I was talking to “Biztalk” Bill Chesnut today about Garbage Collection. I was vaguely aware that there were actually 2 garbage collectors in .NET 1.x, one optimized for workstations and another for servers (mscorwks.dll and mscorsvr.dll respectively). It seems that in .NET 2.0 mscorsvr.dll has been absorbed into mscorwks.dll which has doubled in size, and it is/will be possible to select which version of GC you want via app.config. Server GC partitions the managed heap out into a number of sections (1 for each CPU), and when a collection is initiated the garbage collector gets one thread per CPU. Server GC suspends CLR threads during GC, while workstation GC performs GC in parallel with CLR threads. Presumably this is so that smart-client applications don’t “lock” while GC is happening.

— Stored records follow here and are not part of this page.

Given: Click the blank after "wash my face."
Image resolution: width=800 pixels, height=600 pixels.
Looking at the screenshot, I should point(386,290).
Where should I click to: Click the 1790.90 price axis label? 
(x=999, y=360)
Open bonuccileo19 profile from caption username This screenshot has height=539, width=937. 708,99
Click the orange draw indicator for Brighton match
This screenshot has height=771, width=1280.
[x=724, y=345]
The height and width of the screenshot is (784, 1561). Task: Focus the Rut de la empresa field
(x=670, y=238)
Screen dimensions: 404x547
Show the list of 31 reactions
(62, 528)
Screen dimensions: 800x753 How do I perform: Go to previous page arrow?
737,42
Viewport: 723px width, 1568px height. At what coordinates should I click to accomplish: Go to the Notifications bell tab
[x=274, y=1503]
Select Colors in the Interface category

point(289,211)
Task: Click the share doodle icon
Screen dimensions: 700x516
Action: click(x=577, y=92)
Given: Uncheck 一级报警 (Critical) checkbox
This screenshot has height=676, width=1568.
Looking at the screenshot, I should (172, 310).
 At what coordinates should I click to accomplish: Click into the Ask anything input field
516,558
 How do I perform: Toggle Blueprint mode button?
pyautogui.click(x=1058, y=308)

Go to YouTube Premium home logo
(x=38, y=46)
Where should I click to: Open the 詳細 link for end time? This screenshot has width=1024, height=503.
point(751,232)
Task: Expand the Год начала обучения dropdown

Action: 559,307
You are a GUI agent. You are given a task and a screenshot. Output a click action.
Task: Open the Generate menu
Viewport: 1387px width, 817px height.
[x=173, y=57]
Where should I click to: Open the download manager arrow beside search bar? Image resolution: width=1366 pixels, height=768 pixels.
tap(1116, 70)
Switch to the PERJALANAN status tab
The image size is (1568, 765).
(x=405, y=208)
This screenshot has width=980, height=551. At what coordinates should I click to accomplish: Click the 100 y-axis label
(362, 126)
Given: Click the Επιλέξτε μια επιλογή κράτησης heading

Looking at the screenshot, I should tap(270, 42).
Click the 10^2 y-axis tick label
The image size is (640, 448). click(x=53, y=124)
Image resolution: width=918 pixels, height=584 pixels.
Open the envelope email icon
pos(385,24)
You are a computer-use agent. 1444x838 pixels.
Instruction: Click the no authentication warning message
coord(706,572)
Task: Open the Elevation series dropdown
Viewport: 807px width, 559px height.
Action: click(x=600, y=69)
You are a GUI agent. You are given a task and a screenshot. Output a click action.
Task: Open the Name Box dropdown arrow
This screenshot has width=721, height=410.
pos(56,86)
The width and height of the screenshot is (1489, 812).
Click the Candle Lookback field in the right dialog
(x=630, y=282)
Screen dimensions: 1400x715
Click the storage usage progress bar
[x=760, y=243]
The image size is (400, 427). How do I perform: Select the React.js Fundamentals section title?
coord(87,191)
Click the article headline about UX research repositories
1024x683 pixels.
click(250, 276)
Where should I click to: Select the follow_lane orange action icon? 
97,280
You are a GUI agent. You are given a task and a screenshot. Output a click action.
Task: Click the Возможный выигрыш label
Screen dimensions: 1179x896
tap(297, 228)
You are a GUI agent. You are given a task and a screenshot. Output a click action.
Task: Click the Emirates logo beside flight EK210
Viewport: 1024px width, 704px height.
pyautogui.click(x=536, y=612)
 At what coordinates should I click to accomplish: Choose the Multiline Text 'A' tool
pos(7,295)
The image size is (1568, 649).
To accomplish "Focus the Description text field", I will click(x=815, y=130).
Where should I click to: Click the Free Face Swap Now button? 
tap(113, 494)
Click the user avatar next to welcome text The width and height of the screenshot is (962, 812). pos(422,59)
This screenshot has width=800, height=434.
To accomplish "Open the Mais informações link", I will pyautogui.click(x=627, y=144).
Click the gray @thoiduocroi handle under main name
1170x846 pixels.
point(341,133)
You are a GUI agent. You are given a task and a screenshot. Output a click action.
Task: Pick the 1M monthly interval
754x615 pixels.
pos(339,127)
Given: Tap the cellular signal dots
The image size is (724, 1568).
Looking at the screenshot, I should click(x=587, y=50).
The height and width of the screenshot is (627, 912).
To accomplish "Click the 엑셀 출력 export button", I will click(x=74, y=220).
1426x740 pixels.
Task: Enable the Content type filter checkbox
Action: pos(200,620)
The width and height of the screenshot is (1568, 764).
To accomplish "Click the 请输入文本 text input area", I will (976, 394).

K. Scott Allen has some interesting info on this also with respect to some .NET framework 1.0 settings that SOUND like they do what is coming in framework 2.0, but actually don’t.

Update: in the comments William Luu points to these two very applicable posts from Chris Lyon [1,2] (and sorry to Chris for spelling his fairly straightforward second name wrong).

Update 2:It seems that there aren’t just 2 flavours of GC but three - Server GC and two workstation flavours, one with concurrent GC ON and another with it OFF. More info here: http://blogs.msdn.com/maoni/archive/2004/09/25/234273.aspx

Comments

William Luu
Hi Joseph, here’s 2 more blog entries by Chris Lyon (he’s a .NET GC Tester) you could take a look at that I spotted over the weekend, relating to the two GCs in .NET 1.x.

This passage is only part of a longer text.